Some MSSPs initially questioned whether this attack was aimed specifically at the channel or whether they simply got caught up in a bigger net. In any case, attacking security providers makes perfect sense to the criminal mind.
“It makes sense for hackers to target MSSPs in order to reach their clients — leveraging trusted partners in this way offers potentially far greater rewards, whilst reducing the ability of victims to adequately defend themselves,” said Colin Bastable, CEO of security awareness and training company Lucy Security, which specializes in helping organizations educate their employees about phishing.
“Such attacks can be hard to remediate, as the expertise and control is outsourced to the very people who are trying to defend themselves from, and contain, the attack.
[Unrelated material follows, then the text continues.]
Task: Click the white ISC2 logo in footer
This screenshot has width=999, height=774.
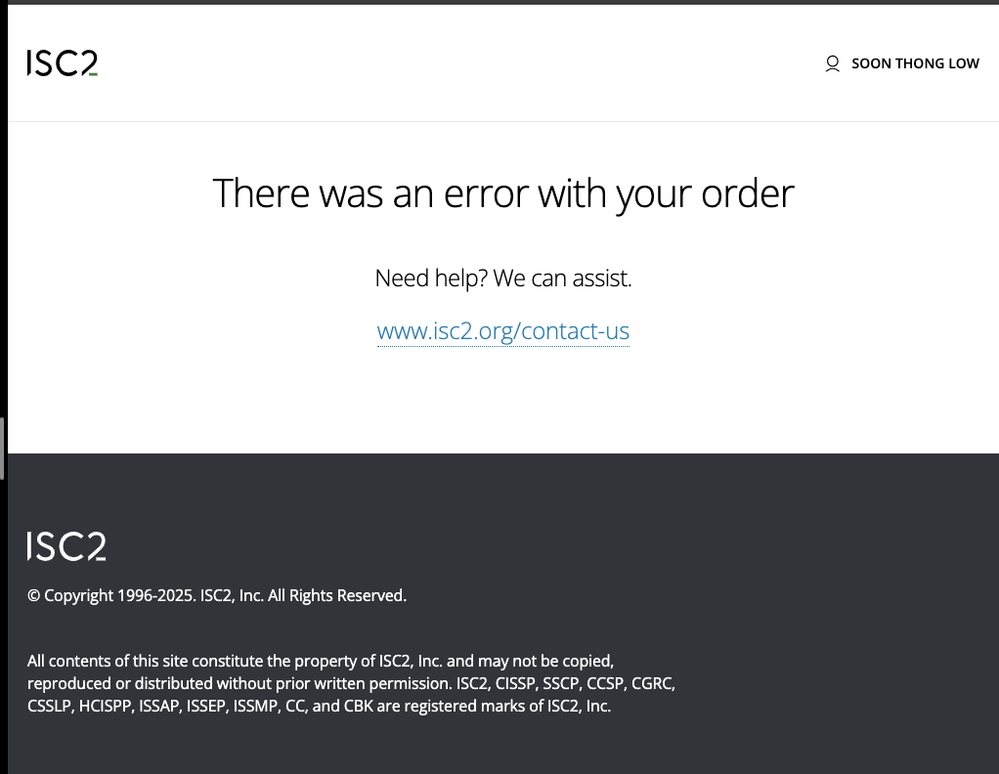Action: (66, 546)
So, the hacker gets more bang for their buck, with the added benefit that the outsourced defenses of their victims are in disarray and trust is reduced to zero,” Bastable added.
But that doesn’t mean that targeting MSSPs and other partner types is a new development in cyberthreats.
“Leveraging channels and the suppliers of outsourced services is not a new strategy for hackers – we have seen attacks on global system integrators, often by state actors – for the last eight to nine years or more,” said Bastable.
As to this particular phishing attack, Avant believes partners’ clients are as much a target as the partners themselves.
“We believe both MSSPs are targeted themselves and used as a source to get client contacts,” said Avant’s Hayman. “At a minimum, a rootkit is installed and contacts are being copied and used to attack others within the community.”
However, when pushed to confirm the target, Avant couldn’t say for sure that partner businesses specifically are in the bull’s-eye.
“While we cannot be certain that the channel industry is being targeted, the attacker is using appropriate terms like ‘Payment and Sales Proposal.’ While these are general terms, they are also related to our industry,” said Hayman.